Hope was founded in 1830 by Protestant Moravian Martin Hauser from Salem (now Winston-Salem) North Carolina. The Moravian Church had its origins in 1457 in Moravia, an area now a part of the Czech Republic. Moravians pre-dated the Protestant Reformation with breaks in belief from the Roman Catholic Church and were likewise subject to persecution.
Like many groups seeking autonomy and religious freedom, Moravians moved into different parts of Europe and on to America, where they settled mostly in North Carolina and Pennsylvania. German was the language spoken by Moravians coming to America.

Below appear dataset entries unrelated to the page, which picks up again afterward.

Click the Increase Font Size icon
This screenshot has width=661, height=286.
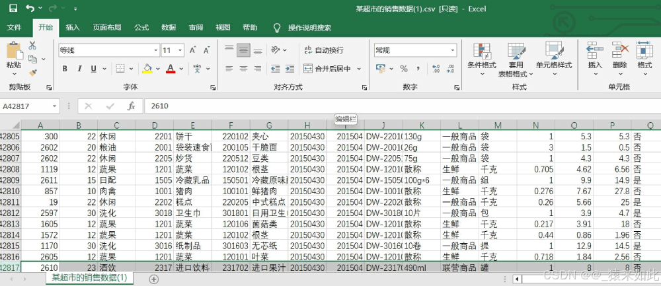pyautogui.click(x=192, y=50)
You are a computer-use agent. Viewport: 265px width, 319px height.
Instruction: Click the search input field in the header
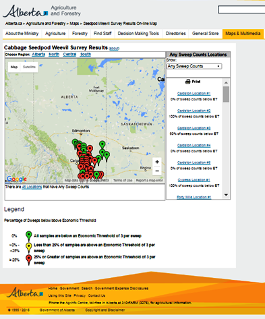tap(241, 9)
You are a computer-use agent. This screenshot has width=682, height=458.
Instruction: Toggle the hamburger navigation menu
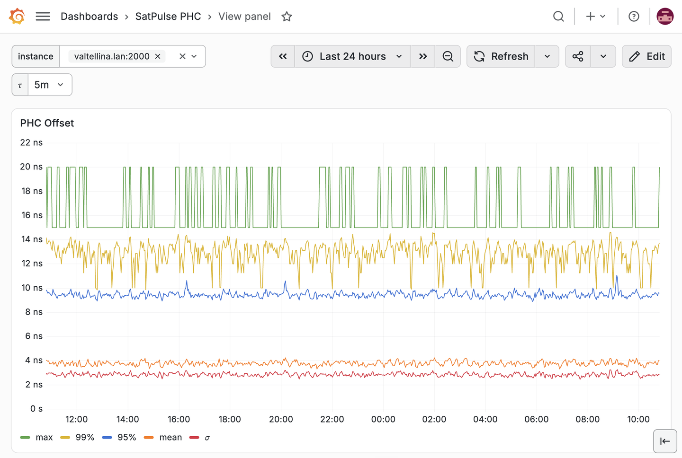[x=43, y=17]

Hope was originally settled as a "congregational town" for Moravians only, with land and property being owned and managed by the church and leased to church members. Simply put, the church owned and ran the town. Somewhat similar to social experiments in New Harmony with communal property, the "congregational town" concept ended in Hope in 1837 when the town was opened up to individual property ownership, and non-Moravians also were allowed to settle there.
Some early residents of Hope were descendants of the settlers of the ill-fated Moravian Mission that operated near Anderson, Indiana, along the White River from 1801 to 1806. The mission's purpose was to bring Christianity to the Native Americans in the area. The mission members and its Native American "converts" were met with strong resistance by local tribes, and in particular by "The Prophet," the brother of Shawnee leader Tecumseh. Learn more about The Prophet's "Indian witch hunts" on the show.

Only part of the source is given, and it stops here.